所給文本:
====

易煥蘭(中)和女兒(左)、黃秀的女兒黃小冰(右)在一起。
戰爭年代的易煥蘭
易煥蘭的勳章
百歲東江縱隊衛生員易煥蘭追憶戰火紛飛的歲月——
“蘭姐,蘭姐”,在佛山市幹休所宿舍,來訪的老中青三代人都這麼稱呼易煥蘭同志。
不過,這位“蘭姐”,今年虛歲已經102歲了。1912年2月出生的她,如今仍然身板硬朗,臉色紅潤,言辭清晰,能清楚地說出今年“兩會”新當選的黨和國家領導人名單。
曾是東江縱隊衛生員的她,究竟是因爲什麼贏得了這一聲聲帶着敬仰和感激意味的稱呼的呢?
本報記者在兩位東縱戰士後人黃小冰和王玉珍的引導下,採訪這位年過百歲的“蘭姐”,聽她說在抗日戰火中的傳奇經歷,講這一聲“蘭姐”的由來。
文:劉黎平
圖:王玉珍提供
大義的蘭姐:零醫療設施卻救活腸子已溢出的戰士
後來,易煥蘭在經過一段時間的醫務培訓後,以衛生員的身份奔走在抗日戰場上。當時條件很艱苦,她對記者說:傷員多,藥品少,有時甚至只有山草藥。

====

所給資料:
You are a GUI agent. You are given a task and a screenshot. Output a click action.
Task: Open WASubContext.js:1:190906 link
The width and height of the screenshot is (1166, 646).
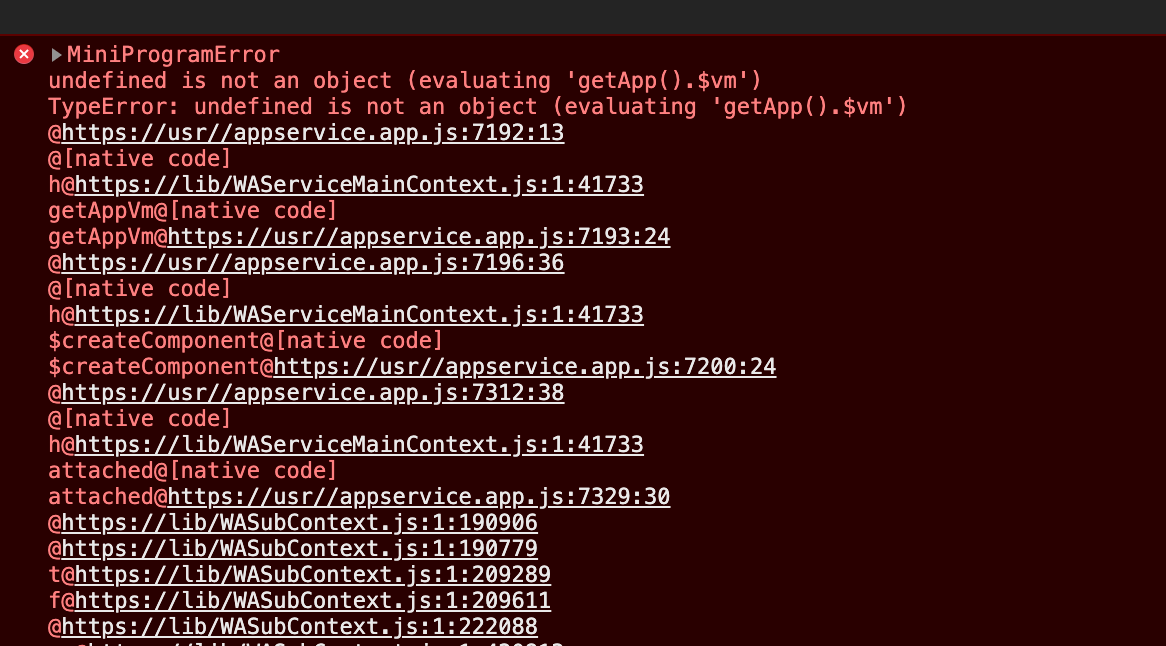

====

題目: 根據這篇關於易煥蘭的報道,她是哪一年哪一月出生的?

結果: 易煥蘭出生於1912年2月。